Staphylococcus aureus genomes and mobile genetic elements (MGE).

The proliferation of S. aureus genomic sequences in public databases reflects strong interest in understanding S. aureus genome diversity and evolution. With an average of 2,800 coding sequences, it is estimated that 44% of S. aureus genes are NOT shared by all S. aureus strains. These genes constitute the ‘accessory genome’, which is variable between strains and mostly made of mobile genetic elements (MGE) enriched in hypothetical proteins.

Staphylococcal MGE encompass any intra- or extra-chromosomal DNA segment that can be independently mobilized within or between S. aureus cells. It includes plasmids, transposons, integrons, genomic islands, S. aureus pathogenicity islands (SaPIs), integrative conjugative elements, staphylococcal chromosome cassettes, and phages. Together, phages and plasmids are the main source of MGE diversity among S. aureus strains.

Why study Staphylococcus aureus plasmid diversity?

MGE discovery and characterization are important goals for clinical genomic analysis because almost all S. aureus strains harbor at least one plasmid with potentially syndrome- and tissue-specific functions.

Plasmid diversity in NCBI.

As of August 2017, 327 unique plasmid sequences have been identified and deposited in the US National Center for Biotechnology and Information (NCBI) database. With the ease and speed of whole genome sequencing, new MGE are discovered every day, highlighting the impressive breadth of S. aureus plasmid diversity. There are ~40,000 primary (unannotated) S. aureus datasets in the Sequence Read Archive (SRA).

The challenge to study MGE diversity.

The extent and importance of plasmid contribution to S. aureus pathogenesis is largely under-appreciated. This is mainly due to the complications inherent to their identification, analysis and characterization.

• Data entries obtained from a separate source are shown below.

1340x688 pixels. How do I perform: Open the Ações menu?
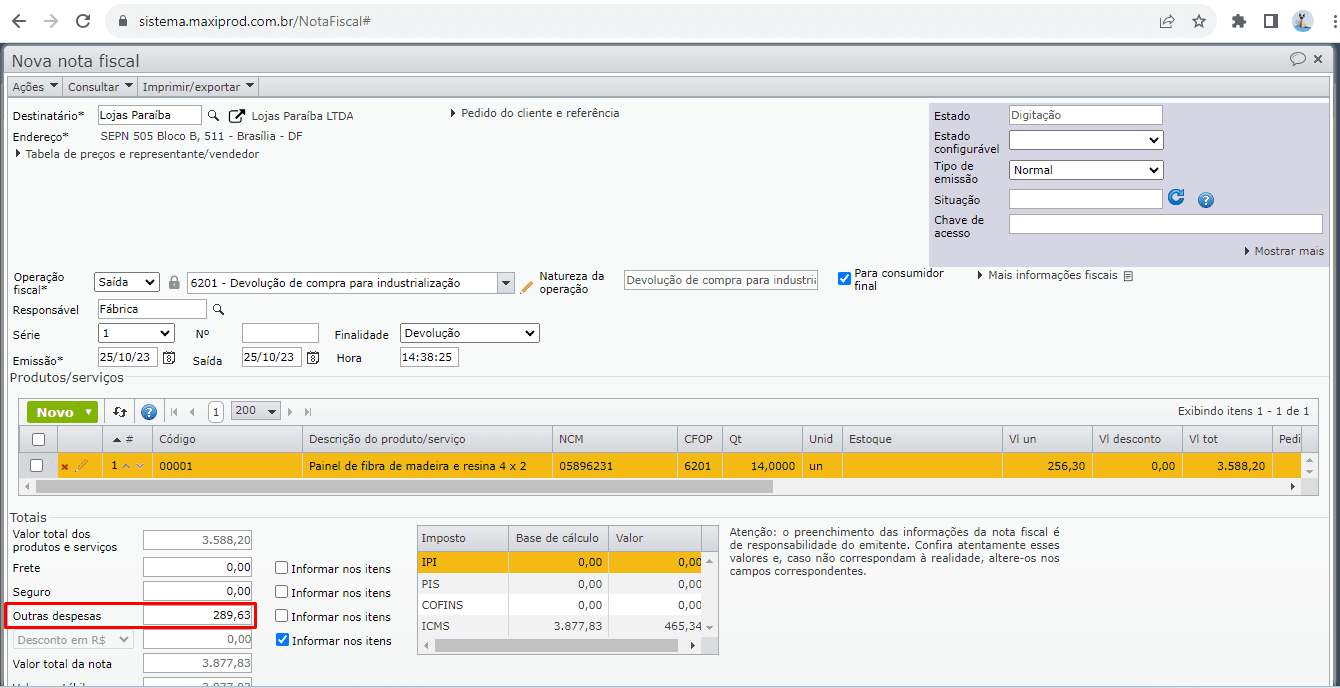pos(34,87)
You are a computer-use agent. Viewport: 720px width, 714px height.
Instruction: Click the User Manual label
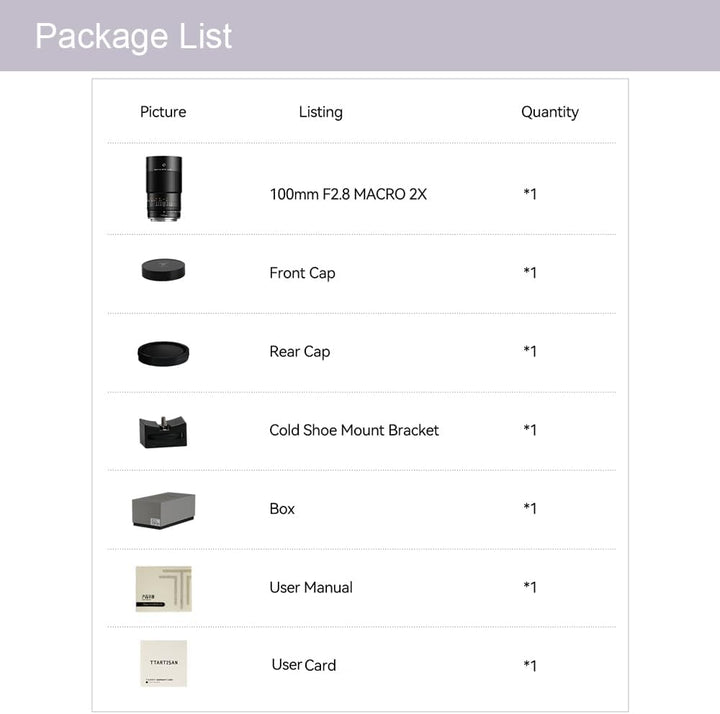pyautogui.click(x=311, y=587)
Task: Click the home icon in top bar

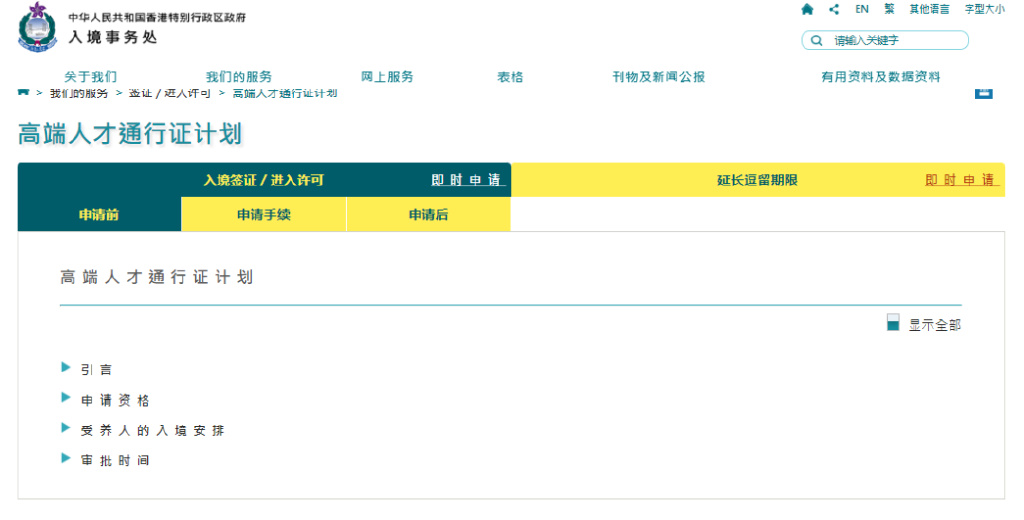Action: pyautogui.click(x=807, y=9)
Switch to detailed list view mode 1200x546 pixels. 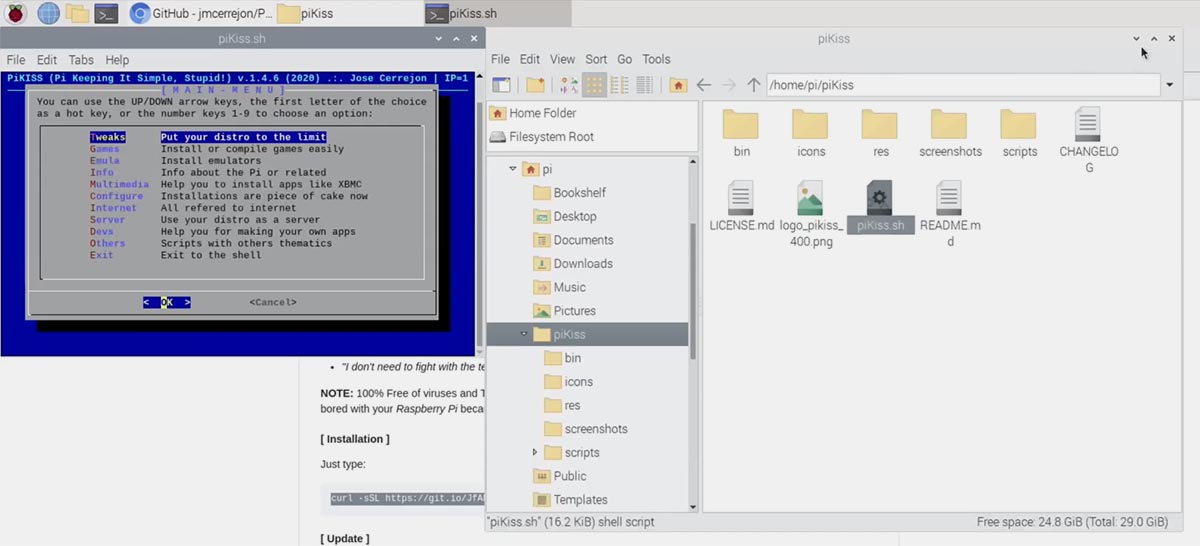coord(645,86)

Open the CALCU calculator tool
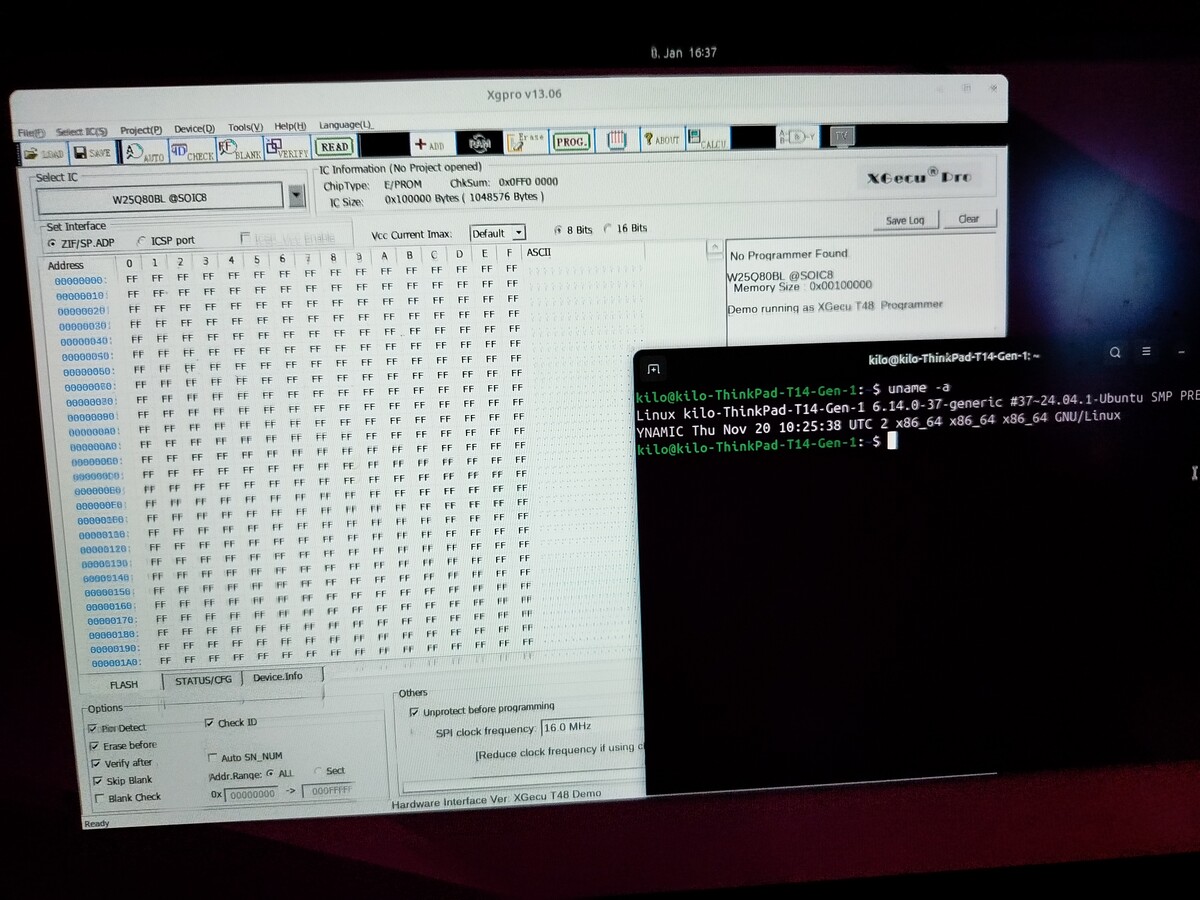[707, 141]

Plasmid are rich in repetitive sequences. High level of sequence identity facilitates genetic recombination and contributes to the emergence of mosaic MGE. As such, MGE are ever-changing and can be hard to identify. Moreover, nomenclature in public databases is constantly evolving and inconsistency in annotation among MGE is common and complicates functional inter- and intra-species analyses.